Что еще? Столбы. Незыблемые белые столбы, возносящиеся туда, в звездную бездну. Столбы белого дыма. Неподвижно, неколебимо стоят они в морозном безветрии, упираясь вершинами в бездонный купол неба, поддерживая его. Их много, потому что вокруг дома - приземистые, крепкостенные, черные, они исходят дымами, и глубоко врезанная в белое тропинка вьется между ними. Город. Улица.
Тот, который я, бредет по уснувшему в снежной берлоге городу, и вокруг - никого, тихо, только далекий собачий брех, только скрип под ногами, только невнятные голоса из-за прикрытых ставен черных домов. А еще через щели ставен украдкой пробирается теплый желтоватый свет, пробирается, чтобы замерзнуть и кануть в ровном бесстрастном сиянии холодных звезд и чистого снега, который все скрипит, скрипит под ногами, обутыми в мягкие сапоги из зеленого сафьяна.
Красивые сапоги, их сделали далеко-далеко, там, где нет городов, где низкорослые и злые мохнатые лошади несметными табунами кочуют в бесконечных степях, водят за собой скуластых узкоглазых хозяев. Хорошие сапоги, в них тепло и удобно, вот только голенище правого немного жмет, потому что в него заправлен короткий ножной меч - нож.

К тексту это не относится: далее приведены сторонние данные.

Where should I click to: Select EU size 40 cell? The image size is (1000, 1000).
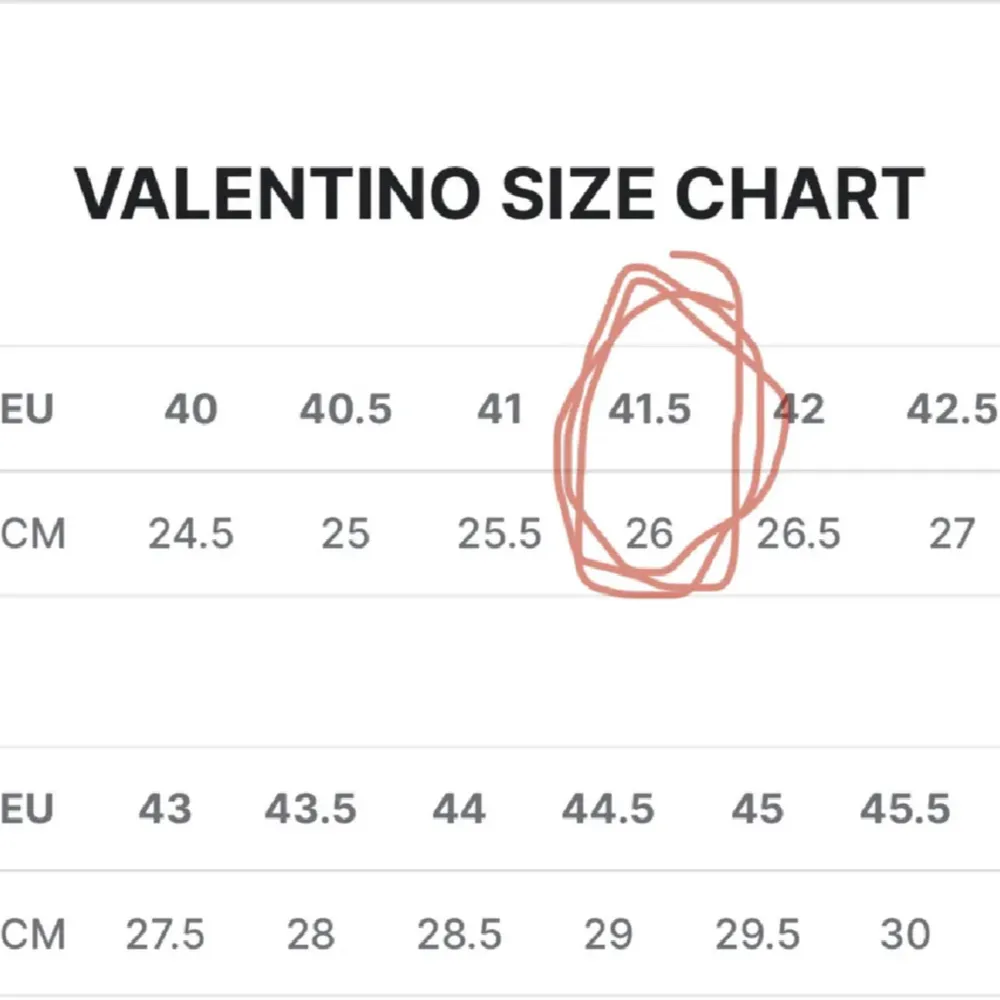tap(191, 409)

Крепкий нож, он выкован здесь, в этом морозном городе, он тяжелый и острый, им можно насквозь пробить даже свейский нагрудник из толстой меди. Тот, который я, - он знает это. Ему случалось сшибаться в поле с надменными немцами, коваными в железо, греметь топором об урманские шлемы в лодейных сечах, принимать на щит тяжелые стрелы скуластых всадников на мохноногих злых жеребцах. Он видел чужие моря и дальние земли, он не стар еще, но не только инеем серебрится его борода.

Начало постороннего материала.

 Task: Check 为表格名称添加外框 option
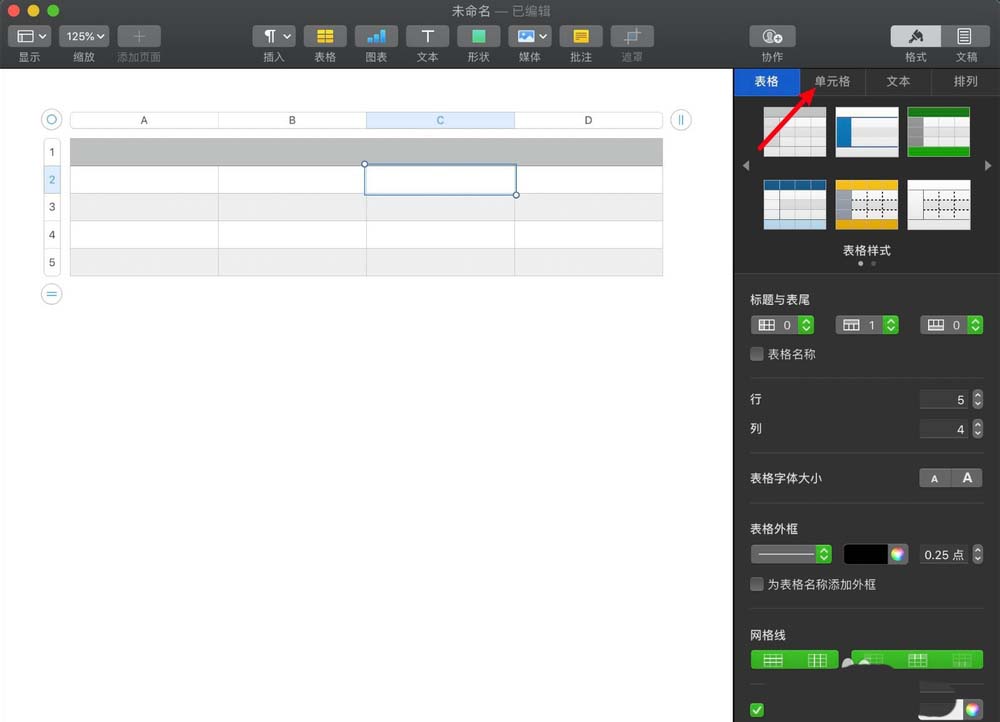pyautogui.click(x=757, y=584)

Он идет по морозной улице спящего города неспешно и спокойно. Это его город. Город... Но какой? Когда? Это важно?
А тропка стала шире, и откуда-то слева и снизу выкарабкался на нее краснорожий мужичок-коротышка, распаренный, расхристанный, веселый; глянул шалыми глазками-бесенятами, присел, замотал в восторге простоволосой не по поре, всклоченной головой:
- Бусурман!..
- Ну, будто уж! - тот, который я, добродушен и снисходителен. - Эк глаза-то заквасил, господин вольный новогородец! (Вот оно, - Новгород...).
А мужичок не слушает, веселится, тычет пальцем чуть не в лицо, давится смехом, визжит в хмельном ликовании:
- Бусурман! Праздник престольный, христов, а ты по сию пору не пьян! Бу-сур-ма-а-ан! - Мотает он головой, заливаясь слезами от смеха; толкает вниз, в ту нору, из которой только что вылез сам:
- Иди! Иди, коли не поганый нехристь! Иди, причастись!
Невысокая тяжелая дверь, темная лестница - скрипучая и крутая. И снова дверь. А за ней - гомон и свет. Там жарко, там людно и весело; там чадно горят плошки и каганцы на стенах и на грубых просторных столах вдоль стен; там множество лиц, разных, но в чем-то неуловимо схожих, обернувшихся на визгливый скрип открытой двери; там босоногие девки в холщовых, мокрых от пота рубахах снуют-суетятся между столов, разнося еду и хмельное...
- Здравы будьте, честные господа вольные новогородцы! С рождеством Христовым!
И нестройное многоголосье в ответ:
- Здрав будь и ты!
- С праздником престольным!
- Садись, будь милостив, пей во славу Христову!
- Эй, хозяин! Девки! Меду ему! Разгонную!
И вот - тяжесть массивного резного ковша ложится на подставленные ладони, и янтарное зеркало ставленого меда отражает темные глаза в сетке ранних морщин, стриженную курчавую бороду, усы, обветренные до трещин губы, и губы надвигаются, дробят отражение, пьют искристые пенящиеся блики под одобрительный рев наблюдающих.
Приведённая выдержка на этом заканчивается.